Sunday, February 27, 2011

FT.com / Technology - Nintendo set to unveil 3D console

Nintendo set to unveil 3D console

By Jonathan Soble in Tokyo

Published: February 25 2011 19:36 | Last updated: February 25 2011 23:00

Nintendo will on Saturday fire the latest salvo in the battle for videogamers’ hearts and minds with the launch of its 3DS portable console.

The model, which will go on sale in Japan, is the first to feature a 3D screen that can be viewed with the naked eye, eliminating the need for glasses, which has kept many consumers away from 3D televisions and films.

Nintendo is counting on the screen to give it an edge over Sony, which is planning to introduce a new – but still two-dimensional – version of its PlayStation Portable console this year. Nintendo’s original handheld console, the six-year-old DS, has outsold Sony’s PSP two-to-one.

Sony will not be the 3DS’s only rival, however. Nintendo must also contend with smartphones such as Apple’s iPhone, a relatively new but booming category that is luring casual gamers away from specialised gaming machines.

“For consumers the question is no longer simply, ‘Which game console will I buy’,” Nikkei Business magazine, a Japanese weekly, noted in a recent feature on the 3DS.

In the US, the biggest gaming market, sales of specialised consoles fell 13 per cent last year to $6.3bn, said research firm NPD, as the migration of casual gamers was compounded by a lack of new products from Sony, Nintendo and Microsoft.

Nintendo had intended to introduce the 3DS before Christmas but production problems forced it to delay.
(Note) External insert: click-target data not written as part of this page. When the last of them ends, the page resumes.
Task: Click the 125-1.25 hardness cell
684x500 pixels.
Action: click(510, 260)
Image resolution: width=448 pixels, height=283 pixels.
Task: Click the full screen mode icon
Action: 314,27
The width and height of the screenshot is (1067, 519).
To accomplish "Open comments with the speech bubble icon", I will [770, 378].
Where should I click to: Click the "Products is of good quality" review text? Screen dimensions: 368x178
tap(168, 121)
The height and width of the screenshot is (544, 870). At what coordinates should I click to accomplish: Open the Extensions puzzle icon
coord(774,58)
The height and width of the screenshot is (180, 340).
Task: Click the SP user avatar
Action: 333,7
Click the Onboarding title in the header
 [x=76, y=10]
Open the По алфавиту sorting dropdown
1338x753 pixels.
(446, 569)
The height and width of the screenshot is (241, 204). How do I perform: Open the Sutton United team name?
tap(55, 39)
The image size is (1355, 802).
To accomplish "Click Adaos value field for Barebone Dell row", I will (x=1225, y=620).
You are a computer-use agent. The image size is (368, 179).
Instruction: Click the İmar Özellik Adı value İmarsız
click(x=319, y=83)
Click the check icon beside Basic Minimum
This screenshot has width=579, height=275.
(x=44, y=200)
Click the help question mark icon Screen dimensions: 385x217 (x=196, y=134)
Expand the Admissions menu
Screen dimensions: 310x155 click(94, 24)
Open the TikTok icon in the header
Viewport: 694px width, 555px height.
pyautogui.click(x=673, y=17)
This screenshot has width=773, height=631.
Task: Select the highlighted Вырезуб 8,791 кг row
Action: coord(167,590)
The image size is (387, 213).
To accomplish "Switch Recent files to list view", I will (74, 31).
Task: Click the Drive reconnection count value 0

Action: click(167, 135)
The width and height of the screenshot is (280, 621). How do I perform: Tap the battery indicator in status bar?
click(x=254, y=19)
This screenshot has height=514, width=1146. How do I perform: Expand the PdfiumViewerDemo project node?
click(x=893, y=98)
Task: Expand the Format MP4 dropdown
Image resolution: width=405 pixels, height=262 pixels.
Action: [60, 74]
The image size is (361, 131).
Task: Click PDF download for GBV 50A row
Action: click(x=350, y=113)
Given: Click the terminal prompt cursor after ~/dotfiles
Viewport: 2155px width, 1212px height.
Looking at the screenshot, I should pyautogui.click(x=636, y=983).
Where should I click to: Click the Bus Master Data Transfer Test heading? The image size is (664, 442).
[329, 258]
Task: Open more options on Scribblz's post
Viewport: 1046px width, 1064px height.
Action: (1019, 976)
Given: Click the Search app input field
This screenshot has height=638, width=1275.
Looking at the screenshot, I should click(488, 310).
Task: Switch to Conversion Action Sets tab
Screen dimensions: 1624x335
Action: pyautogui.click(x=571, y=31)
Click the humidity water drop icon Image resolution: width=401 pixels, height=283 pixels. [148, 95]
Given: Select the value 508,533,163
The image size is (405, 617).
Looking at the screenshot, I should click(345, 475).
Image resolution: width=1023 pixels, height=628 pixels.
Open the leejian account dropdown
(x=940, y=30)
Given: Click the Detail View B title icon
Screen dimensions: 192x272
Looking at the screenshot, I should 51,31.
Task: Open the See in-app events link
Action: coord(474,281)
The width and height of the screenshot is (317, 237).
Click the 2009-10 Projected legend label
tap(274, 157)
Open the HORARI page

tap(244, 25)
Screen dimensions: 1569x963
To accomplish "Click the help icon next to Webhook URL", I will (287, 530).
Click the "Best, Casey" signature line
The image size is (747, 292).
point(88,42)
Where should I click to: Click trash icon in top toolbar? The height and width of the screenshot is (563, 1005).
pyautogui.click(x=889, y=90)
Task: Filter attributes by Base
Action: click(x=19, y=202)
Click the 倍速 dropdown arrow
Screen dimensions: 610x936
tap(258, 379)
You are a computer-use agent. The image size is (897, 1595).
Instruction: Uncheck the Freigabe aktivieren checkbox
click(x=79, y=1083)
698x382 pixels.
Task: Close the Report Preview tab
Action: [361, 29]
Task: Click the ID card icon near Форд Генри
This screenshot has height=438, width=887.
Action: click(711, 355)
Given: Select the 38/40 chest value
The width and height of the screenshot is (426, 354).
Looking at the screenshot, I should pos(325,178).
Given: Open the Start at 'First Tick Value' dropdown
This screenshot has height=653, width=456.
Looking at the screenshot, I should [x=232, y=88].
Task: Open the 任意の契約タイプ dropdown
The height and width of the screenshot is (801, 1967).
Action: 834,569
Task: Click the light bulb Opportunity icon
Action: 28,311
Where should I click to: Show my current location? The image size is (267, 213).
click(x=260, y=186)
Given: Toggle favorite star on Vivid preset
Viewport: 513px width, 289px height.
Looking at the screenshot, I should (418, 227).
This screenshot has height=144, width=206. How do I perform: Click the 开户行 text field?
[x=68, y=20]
That contributed to a 58 per cent fall in net profit for the quarter to December, figures released by the company last month revealed.

Nintendo has priced the 3DS ambitiously: at Y25,000 ($306) in Japan, it is Y10,000 more expensive than its forerunner the DS and Y5,000 more than the Wii, Nintendo’s hit motion-controlled living-room console.

The 3DS is to launch in Europe on March 25 and in the US on March 27.

The price has not stopped Japanese gamers from snapping up virtually all available 3DSs since pre-orders began on January 20. Online shops such as Amazon sold out in minutes and a futures market of sorts has emerged online, with reserved machines selling on auction sites for a premium of Y3,000-Y5,000.

Nintendo aims to ship 4m 3DS devices by the end of March to meet demand.

One risk for Nintendo is that the 3DS’s fortunes are staked to a broader trend: 3-D video technology, whose full appeal to consumers remains unproven. Sales of 3D televisions, which manufacturers introduced last year, have been weaker than many had expected, and 3D film has produced only a small number of unqualified hits.

Even without glasses, the 3DS may not be for everyone. Nintendo has warned that children under the age of six should use the device only in 2D mode to avoid potential eye damage.